TEXTE AFFICHÉ »
________

Les élections régionales n’ont pas intéressé grand monde. Et pourtant du point de vue de l’écologie, elles ont consisté en un double assassinat.
Le premier, c’est celui de la taxe carbone. Le second, c’est celui du parti des Verts.
Pour la taxe carbone, les choses sont claires et nettes: elle a été liquidé de manière rapide et efficace, au milieu du remaniement ministériel. L’excuse trouvée est tout aussi simple: il faut faire les choses au niveau européen ou pas.
C’est le vieux principe comme quoi il faudrait attendre que tout change pour changer soi-même (quand le monde sera écolo je le serai, quand tout le monde sera végan je le serai etc.).
Mais que d’un côté, la présidente du Mouvement des entreprises de France (Medef), Laurence Parisot, soit satisfaite, c’est logique: « Nous sommes soulagés, notamment pour toute l’industrie qui n’aurait pas supporté ce nouveau handicap de compétitivité. »
Que Ségolène Royal, le soit aussi, sur TF1, c’est dans l’ordre des choses: « J’ai toujours dit que cette taxe était à la fois injuste et inefficace. Cette taxe n’a de sens que s’il y a des solutions alternatives. (…) Tant qu’on n’a pas développé la voiture électrique ou des transports alternatifs, cette taxe est parfaitement injuste et antisociale, et c’est une bonne chose qu’elle soit retirée. »
Mais que la porte-parole des Verts, Djamila Sonzogni, lance: « La taxe Sarkozy carbone ne remplissait pas les critères nécessaires pour être juste socialement, efficace économiquement et performante énergétiquement. Le projet, enterré ce jour par Nicolas Sarkozy, ne sera pas regretté par les écologistes. »
Là quand même, il y a de quoi se poser plus que des questions! Alors oui le même communiqué explique que « Pour le gouvernement, l’avenir de la planète s’arrête à 2012. » Mais le problème est que pour les Verts, cet avenir commence en 2012, avec la présidentielle!

________

DONNÉES »
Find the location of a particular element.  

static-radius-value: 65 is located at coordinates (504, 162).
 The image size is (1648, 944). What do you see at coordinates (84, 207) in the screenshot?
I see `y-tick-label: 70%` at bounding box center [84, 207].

________

TRAVAIL À FAIRE »
Prolongez, s'il vous plaît, le texte sur la taxe carbone et les Verts à partir de sa dernière phrase. Le matériel fourni n'est pas nécessaire ici.

ZONE DE RÉPONSE »
Car déjà les Verts sont noyés dans « Europe écologie » qui est un fourre-tout qui n’a rien à voir avec l’écologie. On y trouve des figures du « mouvement social », des personnalités associatives, des figures médiatiques comme l’ancienne magistrate Eva Joly, Augustin Legrand des enfants de Don Quichotte, Emmanuelle Cosse ancienne président d’Act-Up Paris, etc.
Bref, des gens qui veulent faire une carrière politique. Qui n’ont comme seul projet que leur « bonne volonté » et leurs valeurs, qui ne remettent pas en cause les fondements de cette société, et ne se rapprochent ni de la libération animale, ni de la libération de la Terre.
Et en plus, à côté de cela désormais, il y a Daniel Cohn-Bendit et son « appel du 22 mars » qui vise à faire en sorte qu’Europe écologie s’élargisse encore plus.
Cela ferait les Verts dans Europe écologie, Europe écologie dans autre chose d’encore plus large, le tout appelé « écologie politique » alors que la seule cohésion, ce sont les élections!
Quelle ironie tout de même que le choix de Cohn-Bendit en ce qui concerne la date de sa proposition, qui est une allusion au mouvement fondé le 22 mars 1968 à la faculté de Nanterre, rassemblant différents courants d’extrême-gauche à la base pour renforcer la contestation.
Là il ne s’agit en effet pas de révolution mais de manoeuvres pour les élections, afin de rassembler « Verts, socialiste, Cap 21, communiste, que sais-je encore. »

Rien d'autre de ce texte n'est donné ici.